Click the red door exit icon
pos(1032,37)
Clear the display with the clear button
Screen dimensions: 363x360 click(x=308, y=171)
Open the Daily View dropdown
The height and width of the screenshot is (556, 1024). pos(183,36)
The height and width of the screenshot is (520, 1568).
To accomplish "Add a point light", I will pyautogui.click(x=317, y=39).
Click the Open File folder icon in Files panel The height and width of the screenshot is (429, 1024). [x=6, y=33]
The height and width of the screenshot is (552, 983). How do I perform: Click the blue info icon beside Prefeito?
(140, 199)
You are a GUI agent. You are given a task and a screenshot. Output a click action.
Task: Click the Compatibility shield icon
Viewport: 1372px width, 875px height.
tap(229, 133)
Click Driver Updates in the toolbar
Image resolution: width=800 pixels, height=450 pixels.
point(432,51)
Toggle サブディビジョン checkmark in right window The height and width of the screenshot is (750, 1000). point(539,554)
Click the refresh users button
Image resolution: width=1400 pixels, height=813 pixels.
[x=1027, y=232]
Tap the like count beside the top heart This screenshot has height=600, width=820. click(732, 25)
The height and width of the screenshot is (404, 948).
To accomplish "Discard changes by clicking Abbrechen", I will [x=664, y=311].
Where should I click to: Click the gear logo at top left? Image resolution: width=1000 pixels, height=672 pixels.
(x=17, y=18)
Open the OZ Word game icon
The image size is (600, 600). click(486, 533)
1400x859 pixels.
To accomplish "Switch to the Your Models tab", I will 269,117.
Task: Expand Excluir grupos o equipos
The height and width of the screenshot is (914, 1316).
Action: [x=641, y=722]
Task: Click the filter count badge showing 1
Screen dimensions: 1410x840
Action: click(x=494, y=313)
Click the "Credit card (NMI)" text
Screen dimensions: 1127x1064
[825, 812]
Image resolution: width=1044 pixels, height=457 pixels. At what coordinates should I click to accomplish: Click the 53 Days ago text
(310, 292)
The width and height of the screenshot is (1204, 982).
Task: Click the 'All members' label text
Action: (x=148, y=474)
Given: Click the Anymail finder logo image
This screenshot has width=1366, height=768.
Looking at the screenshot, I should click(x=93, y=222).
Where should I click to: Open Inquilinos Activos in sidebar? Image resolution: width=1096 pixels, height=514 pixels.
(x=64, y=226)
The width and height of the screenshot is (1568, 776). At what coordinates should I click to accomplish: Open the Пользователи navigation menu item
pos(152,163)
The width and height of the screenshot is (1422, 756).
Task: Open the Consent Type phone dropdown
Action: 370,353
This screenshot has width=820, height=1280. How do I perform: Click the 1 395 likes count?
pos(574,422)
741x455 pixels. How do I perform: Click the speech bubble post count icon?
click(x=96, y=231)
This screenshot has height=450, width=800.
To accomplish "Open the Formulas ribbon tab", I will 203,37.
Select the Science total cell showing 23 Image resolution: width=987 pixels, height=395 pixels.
■ ■ ■ ■ ■
Recast the entries starting at the line that contains "This screenshot has width=820, height=1280." and ending at the line that contains "click(x=96, y=231)" as a two-column CSV with the header entry,answer. Give one row per entry, putting its text and its answer each in a single quoted field with line breaks turned into spaces.

entry,answer
"This screenshot has width=820, height=1280. How do I perform: Click the 1 395 likes count?","pos(574,422)"
"741x455 pixels. How do I perform: Click the speech bubble post count icon?","click(x=96, y=231)"